Pilar utama rezim Putin adalah anggapan tidak adanya alternatif – sesuatu yang tercermin dalam meme politik Rusia yang terkenal: “Siapa lagi selain Putin?” Sentimen di balik slogan ini adalah bahwa pemimpin alternatif mana pun akan jauh lebih buruk daripada petahana.
Prigozhin, dengan citranya sebagai preman pembunuh, yang diduga senang memukul sampai mati orang yang dia anggap pengkhianat, adalah contohnya.
Penting untuk dipahami bahwa terlepas dari agresi militer negara mereka di Ukraina, sebagian besar orang Rusia masih menjalani kehidupan yang cukup normal dan menikmati standar hidup yang sebanding dengan anggota Uni Eropa yang lebih miskin.

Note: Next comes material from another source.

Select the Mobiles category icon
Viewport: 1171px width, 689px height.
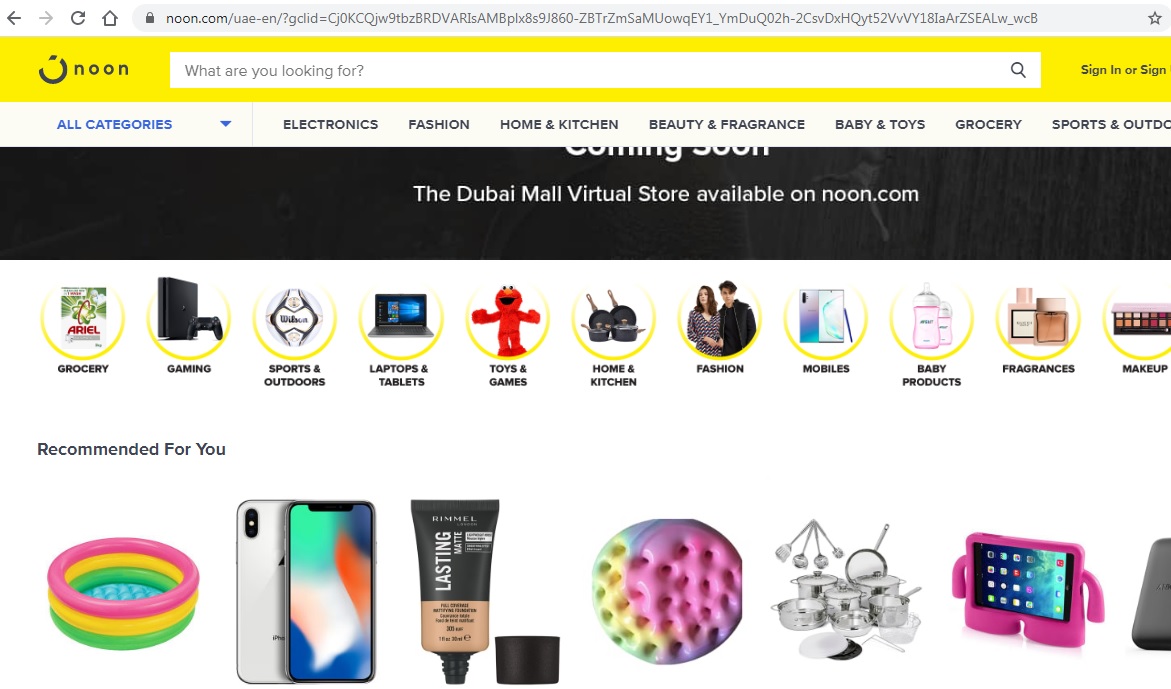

Pemberontakan Prigozhin mungkin secara singkat membuat Putin terlihat lemah, tetapi fakta bahwa ancaman perang saudara yang sangat nyata dapat dihindari mengalahkan semua itu. Alih-alih menyebabkan kekecewaan terhadap rezim, hal itu justru dapat menggalang bangsa di belakang presiden.

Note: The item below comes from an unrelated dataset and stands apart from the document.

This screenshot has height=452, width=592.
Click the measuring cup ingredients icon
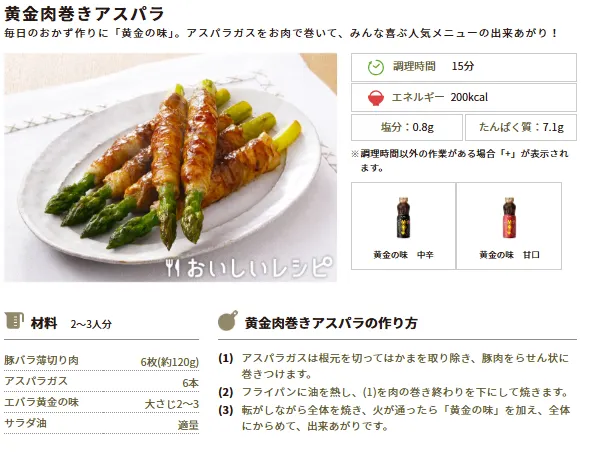tap(14, 321)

Putin memahami hal ini, itulah sebabnya dia memilih dengan hati-hati bagaimana dia membingkai peristiwa akhir pekan lalu. Narasinya seperti ini: Emosi dan ambisi telah merusak sekutu yang dihormati, Prigozhin, yang telah beralih ke sisi jahat – semacam Anakin Skywalker Rusia. Dia menipu tentaranya yang setia untuk bergabung dengan pemberontakan, tetapi pasukan ringan akhirnya menang dan perdamaian dipulihkan berkat persatuan bangsa.
Putin dan tokoh senior lainnya telah menyatakan, tanpa bukti, bahwa Prigozhin mungkin bertindak untuk kepentingan dinas intelijen asing. Dalam narasi ini, konsesi presiden kepada para pemberontak membuatnya tampak bertanggung jawab dan sabar – berhati-hati untuk menghindari pertumpahan darah yang tidak perlu dan melindungi warga sipil. Seandainya dia bertindak berbeda, demikian narasi propaganda, itu akan menjadi kemenangan bagi musuh Barat.
Semua ini menjelaskan mengapa sorakan kudeta Prigozhin oleh orang-orang seperti Khodorkovsky tidak didengarkan di Rusia. Sebaliknya, itu memainkan narasi Kremlin yang menggambarkan Rusia sebagai benteng yang terkepung yang berperang dalam pertempuran eksistensial dengan musuh yang jauh lebih kuat, Barat.
Tentu saja, rezim Putin tidak selamanya. Cepat atau lambat itu akan jatuh. Tetapi prospek konflik bersenjata di dalam Rusia justru memperpanjang umurnya, bukannya memperpendek umurnya.
Rezimnya menunjukkan kerentanan maksimum pada saat perdamaian dan kemakmuran puncak – pada 2011-12 ketika Moskow diguncang oleh protes Bolotnaya. Segala sesuatu yang terjadi sesudahnya, khususnya perang di Ukraina, merupakan tanggapan Putin terhadap peristiwa tersebut.
Kekalahan dahsyat di Ukraina, tentu saja, dapat mempercepat akhir rezimnya (dan mungkin membawa seseorang seperti Prigozhin ke tampuk kekuasaan). Tetapi akhir perang yang dinegosiasikan dan periode perdamaian berikutnya dengan Barat jauh lebih mungkin menciptakan kondisi untuk perbaikan politik di Rusia.
Pendapat yang diungkapkan dalam artikel ini adalah milik penulis sendiri dan tidak mencerminkan posisi redaksi Al Jazeera.